# EXCERPT PROVIDED
= = = = = = =

Research and Advances
Computing Applications

Risks and Challenges of Component-Based Software Development

Component developers, application assemblers, and customers must all know CBSD advantages and disadvantages before developing components and component-based applications.
Posted
  1. Introduction
  2. Stakeholders
  3. Conclusion
  4. References
  5. Author
  6. Figures
  7. Tables

As more and more facets of the business enterprise become ingrained in computer-based application systems, pressure increases on software developers to construct quality systems quickly. Systems are no longer built from scratch using archaic software development life-cycle methodologies. Following the success of the structured design and OO paradigms, Component-Based Software Development (CBSD) has emerged as the next revolution in software development.

A component is generally defined as a piece of executable software with a published interface [5]. Following the manufacturing principle of part fabrication and assembly, CBSD proponents argue that components provide significant quality and productivity gains to the software industry similar to those realized in the computer hardware industry [3]. Practitioners identify the following key CBSD advantages in future software development efforts:

  • Reduced lead time. Building complete business applications from an existing pool of components;
  • Leveraged costs developing individual components. Reusing them in multiple applications;
  • Enhanced quality. Components are reused and tested in many different applications; and
  • Maintenance of component-based applications. Easy replacement of obsolete components with new enhanced ones.

CBSD also involves significant challenges to constructing software [1, 7]. Although there’s plenty of anecdotal evidence of the success of component-based systems, the literature does not clearly identify the risks for the various CBSD stakeholders. Here, I identify key CBSD risks and challenges encountered by each category of stakeholder. My aim is to provide insight for software project managers concerning the new paradigm before they embark on critical component and CBSD projects.

= = = = = = =

# DATA EXTRACT

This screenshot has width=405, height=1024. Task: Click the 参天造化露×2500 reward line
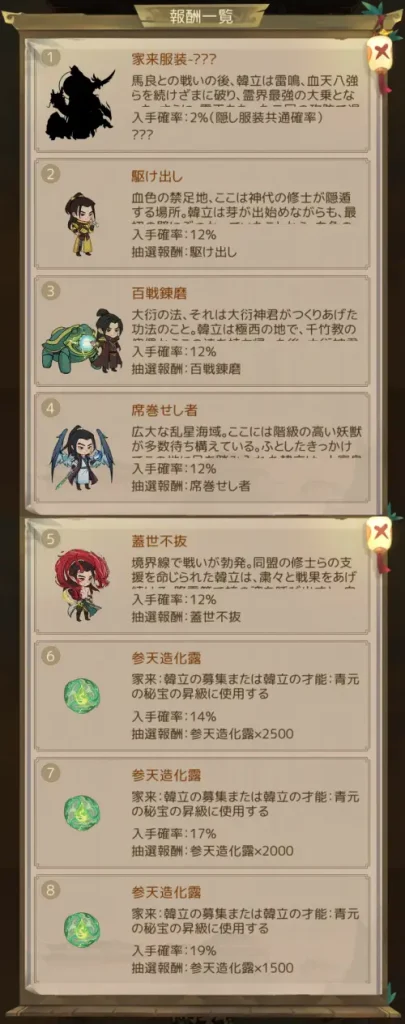212,734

= = = = = = =

# SHORT TASK 1
How does the CBSD article generally define a component?
# SHORT TASK 2
Reproduce the CBSD article's passage between "CBSD also involves" and "and CBSD projects.", inclusive, with "project managers" renamed to "team leads".
The data has no connection to the CBSD article.

# COMPLETE OUTPUT 1
A component is a piece of executable software with a published interface.

# COMPLETE OUTPUT 2
CBSD also involves significant challenges to constructing software [1, 7]. Although there’s plenty of anecdotal evidence of the success of component-based systems, the literature does not clearly identify the risks for the various CBSD stakeholders. Here, I identify key CBSD risks and challenges encountered by each category of stakeholder. My aim is to provide insight for software team leads concerning the new paradigm before they embark on critical component and CBSD projects.